Venezuela fue el primer país de Iberoamérica que proclamó su independencia de la Corona española. Pasaron diez largos años de muchas luchas y fallecidos, hasta Carabobo y luego se hicieron necesarios casi cinco lustros de gestiones diplomáticas para que la Corona reconociera plenamente la Independencia de Venezuela.
Hoy, transcurridos doscientos años de aquella memorable firma, Venezuela se encuentra agredida y postrada ante una dictadura que se ha rendido a los pies del comunismo y entrega los recursos materiales, que deberían favorecer a los ciudadanos de Venezuela, para que el comunismo se extienda por Latinoamérica bajo las directrices dictadas por el Foro de Sao Paulo y los deseos de los dos hermanos que han acabado con Cuba.
No somos la persona adecuada para analizar y comentar los eventos que han sucedido en esa larga jornada, pero sí quisiéramos abordar algunas de las arbitrariedades surgidas en los doce últimos años.
Cuando se sucede el cambio de gobierno en enero de 1999, ya aparece la primera violación a la constitucionalidad del país. El Presidente electo realiza un acto írrito al asumir el mando de la nación ignorando la obligación de juramentarse de acuerdo con los dictados de la Constitución vigente. En su intervención ante las Cámaras del Congreso anuncia la destrucción del sistema político, social y económico de Venezuela y proclama la necesidad de sustituir a los diputados y senadores por una Asamblea Constituyente. No pasó nada.
A las pocas semanas se sucede una sentencia insólita de la Corte Suprema de Justicia donde se le da puerta franca y vía libre a los deseos del potencial dictador. No pasó nada.
De esos polvos generaron los lodos que nos arrastran. La independencia de los poderes públicos fue sustituida por el nombramiento de cómplices en todas las instancias de la vida pública. Venezuela se transformó en una hacienda, tomada y desguazada. No pasó nada.
Hoy día, quedan pocos vestigios de las industrias y comercios que le daban vida a la economía nacional y empleos productivos a sus ciudadanos.
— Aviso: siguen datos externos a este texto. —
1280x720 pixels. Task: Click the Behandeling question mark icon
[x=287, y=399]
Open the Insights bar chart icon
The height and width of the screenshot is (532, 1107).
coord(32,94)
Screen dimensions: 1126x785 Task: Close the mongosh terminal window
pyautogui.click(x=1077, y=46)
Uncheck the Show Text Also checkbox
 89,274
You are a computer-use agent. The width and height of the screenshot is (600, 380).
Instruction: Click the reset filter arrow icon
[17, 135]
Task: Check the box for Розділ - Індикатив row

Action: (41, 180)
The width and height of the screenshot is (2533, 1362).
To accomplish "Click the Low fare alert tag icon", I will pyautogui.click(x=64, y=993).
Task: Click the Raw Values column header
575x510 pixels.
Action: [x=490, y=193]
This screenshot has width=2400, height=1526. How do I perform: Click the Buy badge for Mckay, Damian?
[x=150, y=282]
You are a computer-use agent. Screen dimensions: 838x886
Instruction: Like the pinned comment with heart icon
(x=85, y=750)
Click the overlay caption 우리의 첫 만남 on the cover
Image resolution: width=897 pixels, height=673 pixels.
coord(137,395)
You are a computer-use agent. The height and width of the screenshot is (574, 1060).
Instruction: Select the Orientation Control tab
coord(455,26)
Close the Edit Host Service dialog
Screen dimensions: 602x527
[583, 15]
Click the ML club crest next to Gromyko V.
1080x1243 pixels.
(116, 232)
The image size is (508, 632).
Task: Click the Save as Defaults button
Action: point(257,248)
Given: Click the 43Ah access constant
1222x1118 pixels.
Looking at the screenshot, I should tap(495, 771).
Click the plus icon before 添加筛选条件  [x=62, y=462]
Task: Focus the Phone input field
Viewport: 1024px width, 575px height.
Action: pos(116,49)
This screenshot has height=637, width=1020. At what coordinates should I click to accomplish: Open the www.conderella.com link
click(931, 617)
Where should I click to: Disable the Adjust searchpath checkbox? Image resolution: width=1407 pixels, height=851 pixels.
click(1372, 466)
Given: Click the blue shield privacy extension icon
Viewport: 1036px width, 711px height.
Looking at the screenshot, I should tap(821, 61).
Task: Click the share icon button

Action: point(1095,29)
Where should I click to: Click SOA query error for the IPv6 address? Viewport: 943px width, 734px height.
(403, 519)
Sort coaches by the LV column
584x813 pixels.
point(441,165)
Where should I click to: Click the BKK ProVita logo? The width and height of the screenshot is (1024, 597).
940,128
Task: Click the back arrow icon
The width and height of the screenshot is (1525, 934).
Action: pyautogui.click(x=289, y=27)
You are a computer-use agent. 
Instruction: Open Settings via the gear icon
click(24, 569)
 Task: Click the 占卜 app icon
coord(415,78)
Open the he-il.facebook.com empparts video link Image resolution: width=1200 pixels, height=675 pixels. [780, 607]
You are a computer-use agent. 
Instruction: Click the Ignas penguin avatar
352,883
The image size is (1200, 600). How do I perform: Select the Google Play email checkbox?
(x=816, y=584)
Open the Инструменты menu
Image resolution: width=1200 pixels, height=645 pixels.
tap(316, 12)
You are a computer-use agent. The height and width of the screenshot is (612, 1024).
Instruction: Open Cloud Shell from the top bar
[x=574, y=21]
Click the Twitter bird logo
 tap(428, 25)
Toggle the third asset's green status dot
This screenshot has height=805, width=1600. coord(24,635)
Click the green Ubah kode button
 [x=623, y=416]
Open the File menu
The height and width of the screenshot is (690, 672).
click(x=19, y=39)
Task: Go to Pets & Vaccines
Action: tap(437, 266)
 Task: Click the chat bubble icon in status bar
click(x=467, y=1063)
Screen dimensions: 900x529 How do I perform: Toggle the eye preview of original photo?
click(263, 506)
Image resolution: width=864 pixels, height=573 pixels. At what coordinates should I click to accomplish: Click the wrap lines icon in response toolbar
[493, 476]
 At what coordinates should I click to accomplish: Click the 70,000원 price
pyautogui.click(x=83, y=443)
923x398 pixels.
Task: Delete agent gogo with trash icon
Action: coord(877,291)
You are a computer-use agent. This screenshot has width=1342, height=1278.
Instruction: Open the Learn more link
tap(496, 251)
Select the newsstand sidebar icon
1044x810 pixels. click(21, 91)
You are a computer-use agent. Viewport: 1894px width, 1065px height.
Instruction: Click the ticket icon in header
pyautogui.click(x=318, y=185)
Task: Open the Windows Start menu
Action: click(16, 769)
La propiedad está cada momento más cuestionada y se han inventado una serie de subterfugios para engañar a la ignorancia. La agricultura y la ganadería fueron los primeros experimentos de la ola de confiscaciones realizadas. El sistema legal se encuentra en terapia intensiva. Todos los días se aprueban leyes a la medida del dictador. No pasó nada.
Pero los dictadores del mundo se han distinguido por el boato que han desplegado a la hora de celebrar efemérides importantes. Venezuela va a celebrar los doscientos años de la Declaración de su Independencia con un desfile donde las estrellas serán equipos bélicos y armamentos comprados a cómplices de nuestra subyugación.
Entretanto, amén de los inconvenientes físicos que sufre el dictador y que han constituido una bofetada a la muy competente y desarrollada medicina nacional, tenemos enfermedades gravísimas en muchos sectores de la sociedad. Inseguridad rampante acompañada de una tragedia en todas las cárceles del país, desempleo, altísimo costo de la vida reflejado en un desbalance absurdo entre los ingresos y los egresos de la familia, crisis en casi todos los servicios, déficit irrecuperable de viviendas, agresiones a todos los sectores de la educación y la salud, una moneda que se hace agua entre las manos de quienes la tienen, son algunas de las tragedias que este sistema nos ha provocado, pero el peor evento que sufre Venezuela es la emigración de un millón de jóvenes bien preparados, emprendedores, que han puesto sus esperanzas en otras latitudes. No pasó nada.
Tenemos poco que celebrar, al menos, en el corto plazo.